1) I think having a central civil plaza in Dublin is a great development and much needed.

2) It will HAVE to be available for events (e.g. regular flea or food market, gigs, street performance and busking). Unfortunately Dublin City has in the past been more a spoil sport than a supporter, but here is an opportunity to do better!

3) Ban ALL cars from the plaza! Obviously the LUAS will have to go through it and that’s not a problem and as long as they use the same lane, Busses could also go through, but MAKE SURE that there will be NO taxis! It just doesn’t make sense to have a pedestrianised plaza and then allow taxis to compete with each other for business or to have a situation where they suddenly stop to pick up people and therefore interfere with LUAS and busses.

4) I read about “32 water jets” and was concerned that a fountain will be built there. This would immediately reduce the flexibility the plaza will provide. But on closer inspection it looks like 32 water jets built into the street level surface. So there is no fountain, but the water will come directly out of the “floor”. Nothing new or unique, many cities have similar fountains, but there is nothing wrong with that.

5) Unfortunately the existing trees will all be cut down. Not something I like the idea of. Yes, new trees will be planted, but that doesn’t replace 1:1 an existing tree. I do understand though why the current trees are in the way. To make maximum use of the plaza you have to get rid of use-limiting features in the wrong places.

6) 18 months of more digging in Dublin doesn’t sound great, but hopefully the result will be worth it

7) If there is a nice civil plaza, it would be great to sit there and enjoy the place during weather like we had this week. But benches or concrete blocks or other street furniture to sit on will automatically reduce the versatility of the plaza. So as a result, you can’t really provide anything that will make the plaza more “homely”.

So all in all, it seems to be a good idea, that makes a lot of sense. But my non-negotiable requirement would be that the car ban is absolute and includes taxis and my other requirement would be that use of the plaza will be regulated already now and will explicitly permit all types of busking and street performance.

What do you think about the proposed design?

30 km/h Speed Limit on all Residential Roads!

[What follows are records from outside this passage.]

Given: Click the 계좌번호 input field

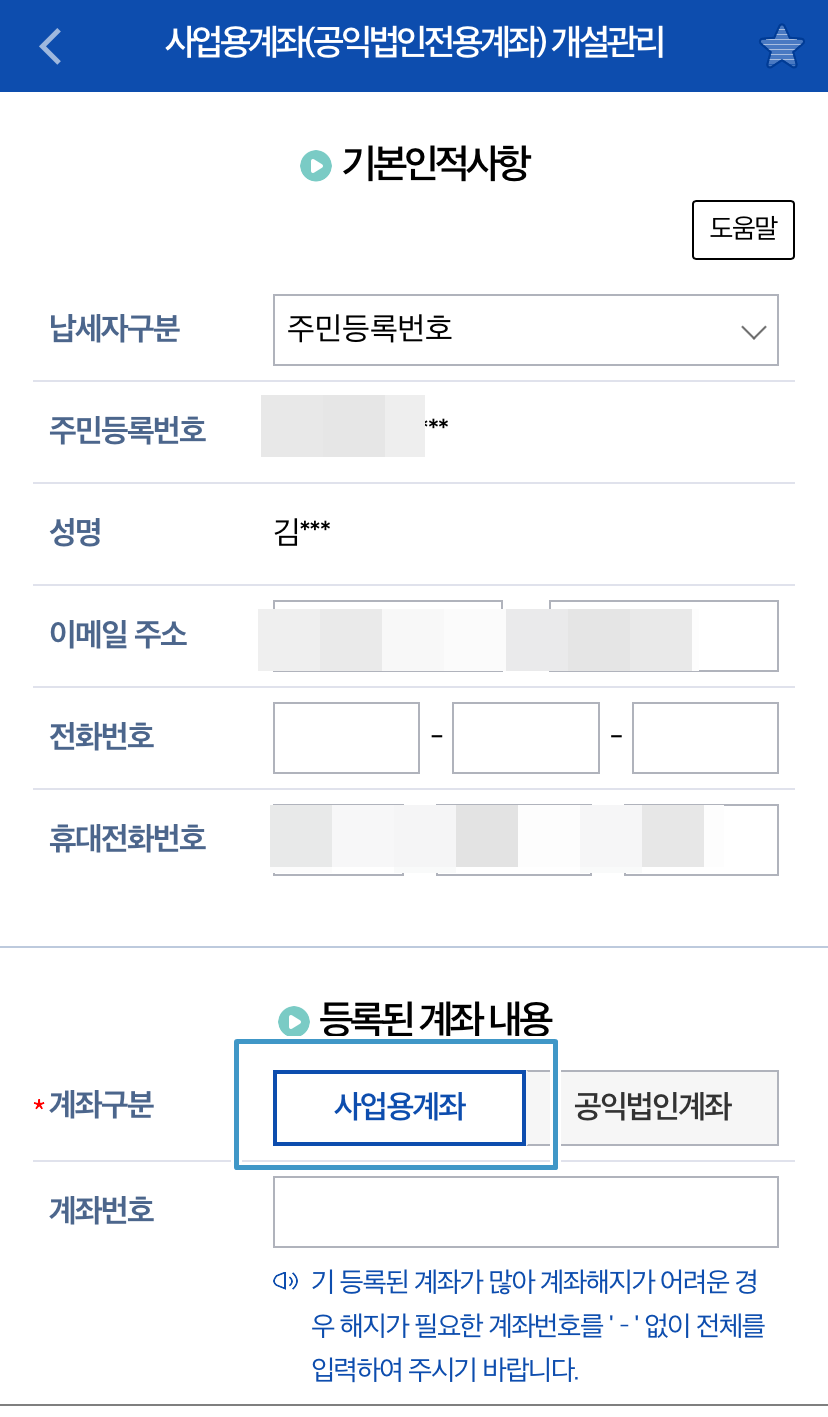Looking at the screenshot, I should pos(526,1211).
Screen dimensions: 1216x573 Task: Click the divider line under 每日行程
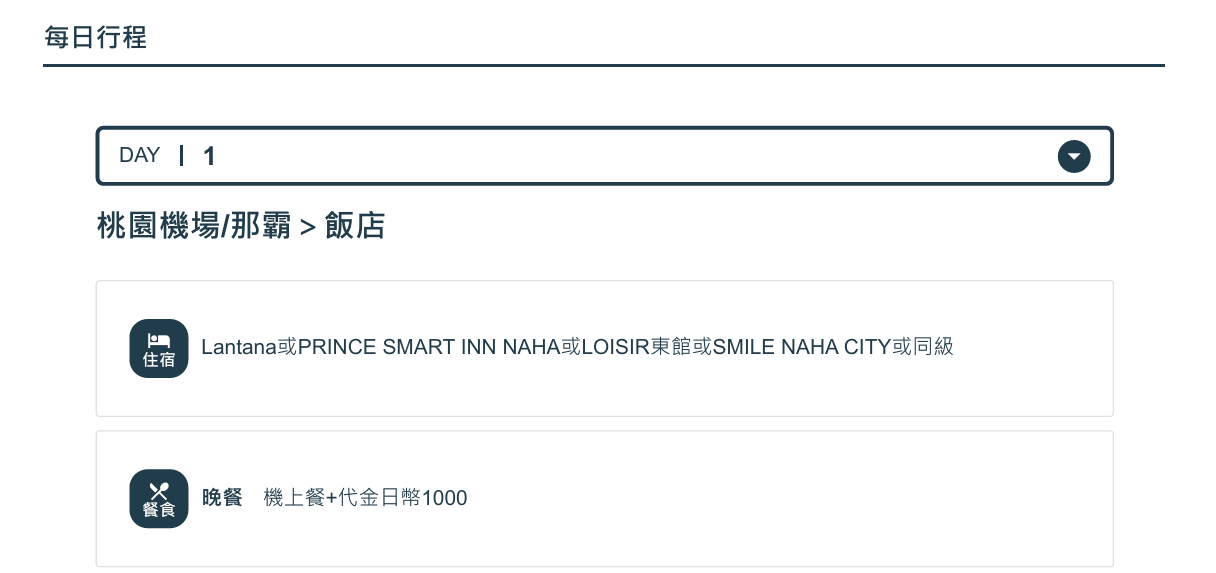(604, 66)
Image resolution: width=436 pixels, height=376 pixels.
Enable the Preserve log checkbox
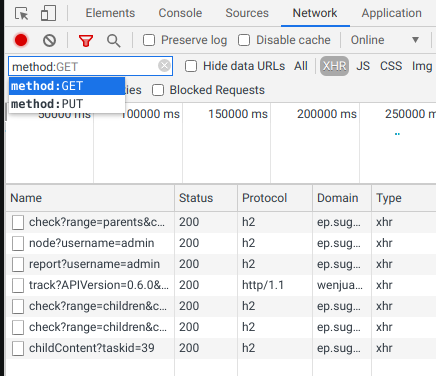[x=149, y=40]
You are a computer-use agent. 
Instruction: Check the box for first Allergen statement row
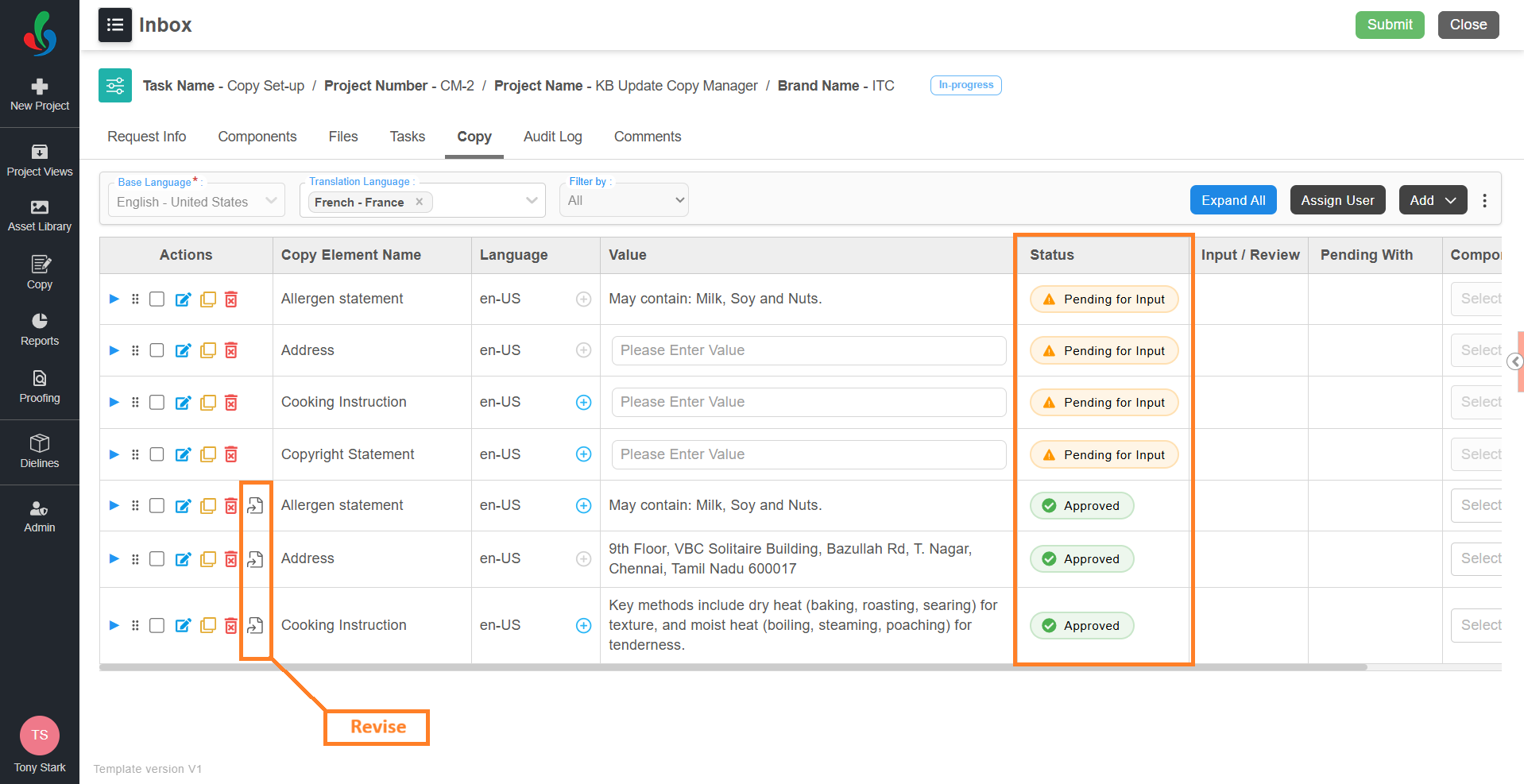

You might think it is an April Fool’s Joke, but such nonsense is just day-to-day business in Dublin: From 01 April there is a 30 km/h speed limit on all residential roads between the canals all day, every day. I am totally on favour of 30 km/h speed limits near schools, in areas with a large amount of pedestrians and in other danger spots. But a blanked speed limit of 30 km/h is total nonsense.

Dublin City claims it will save lives, but they don’t seem to substantiate that with clear numbers that tell us how many people actually died in traffic accidents between the canals in the last 12 months or the last few years. And out of these fatal accidents, I would like to know how many involved a speed of the car of more than 30 km/h. I bet Dublin City has NO such numbers or statistics, so they just use the emotional argument that lives will be saved, expecting that everybody will shut up then.

Speed limits should make sense, then the majority of people will stick to them. But where they don’t make sense, the “30” signs are a waste of effort and the speed limit will have absolutely no effect.

At the time of writing this, the new speed limit wasn’t in effect yet, so we will have to see after 01 April if the “residential road” classification was applied to the right streets, let me know if you find streets that are in the speed limit zones that shouldn’t be. Oh and if you think it won’t affect you because you don’t have a car, think again: Every bus and every taxi will also have to adhere to the limit. (Only cyclists don’t have to! They can now easily overtake busses and cars at any speed they like because they can’t be taken to task when exceeding the limit.)